As I look out from my vantage point on a hill, a meadow spreads out around me and bare trees awaiting their first leaves grow in the distance. Birds land on the branches and welcome the newly arrived spring season with their song. A stream babbles through the woodland.
Although the last few houses of the nearby village are just a few meters away, I hear nothing but the sound of nature.
Then a muffled droning rises up from nowhere. I look around and eventually discover a plane streaking across the sky. I'm irritated but at the same time, I wonder why. In Berlin, the noise would barely register with me. It would disappear in the cacophony of the city or behind my headphones.
Our perception of noise depends a lot on the context. In the countryside, the noise from a plane might be annoying, in the city you might not even notice it.
But out here, in the Thuringian countryside, things are different. If I put on my headphones, I'll block out the sound of singing birds, babbling brooks and rustling wind. I decide in favor of the birds and put up with the airplane.
Must we just live with the noise?
Over the past few weeks, I've learned a lot about noise. I've spoken to a researcher who experiences natural environments free of man-made sounds every day. I've learned that noise on land and underwater are very different things. Perhaps most importantly, I've learned that such noise can pose a problem for humans and animals alike.
Back in Berlin, I begin to question whether we have to put up with a world that is so loud?
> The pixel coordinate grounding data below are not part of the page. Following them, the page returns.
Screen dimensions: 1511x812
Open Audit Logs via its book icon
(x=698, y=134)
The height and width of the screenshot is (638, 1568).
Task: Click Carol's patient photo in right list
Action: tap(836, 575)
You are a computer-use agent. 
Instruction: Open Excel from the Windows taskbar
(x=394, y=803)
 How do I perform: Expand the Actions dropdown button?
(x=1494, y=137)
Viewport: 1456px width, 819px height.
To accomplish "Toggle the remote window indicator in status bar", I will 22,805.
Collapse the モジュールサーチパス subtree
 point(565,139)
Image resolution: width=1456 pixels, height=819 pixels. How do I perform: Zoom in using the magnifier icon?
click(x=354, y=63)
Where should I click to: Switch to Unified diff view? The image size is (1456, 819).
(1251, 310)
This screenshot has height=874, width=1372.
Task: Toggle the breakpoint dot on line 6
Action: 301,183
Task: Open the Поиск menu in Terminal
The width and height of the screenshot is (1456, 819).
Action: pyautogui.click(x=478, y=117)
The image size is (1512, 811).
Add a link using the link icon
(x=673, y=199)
What methods are available to bring a little quiet into our lives and to protect people and animals on land and underwater?
Good planning equals quieter cities
Engineer Thomas Preuß spends his days at the German Institute of Urban Affairs (DIFU) figuring out man-made noise and how to ameliorate it. Clever urban planning and building measures can play a major part in the solution.
"Road traffic is definitely the most significant source of noise in cities," he says. But construction work, industry, sporting venues and bars and restaurants all contribute something to the din in the city too.
In principle, one can differentiate between temporary noise, like my plane in the countryside, and constant noise. "Active noise reduction," measures can help against the latter, says the researcher.
"One has to try to reduce the amount of traffic. That means allowing fewer cars in the city or reducing speed limits," says Preuß. The art of urban planning is really about winning back parts of the city as a recreational space for everyone.
But that can't happen without compromise. "For instance, if you want to promote cycling, then you inevitably have to force back car traffic. You can't have one without limiting the other," Preuß told DW.
The same goes for underwater habitats. Still, there's an important difference. Noise travels faster and further in bodies of water. Up on solid ground, the racket on a building site will only be heard by the unfortunate people nearby. But for animals under the sea, in lakes and rivers, that din would be heard over many kilometers, according to Alexander Liebschner from the German Federal Agency for Nature Conservation (BfN).
To find solutions here, we have to turn to those responsible for creating the noise in the first place, such as construction companies building offshore wind parks, the foundations of which have to be anchored in the seafloor using heavy machinery. Universally adhered to rules and upper limits are required to tackle this kind of racket, say experts.
The construction of offshore wind parks and motor boats are among the big sources of noise pollution in the ocean.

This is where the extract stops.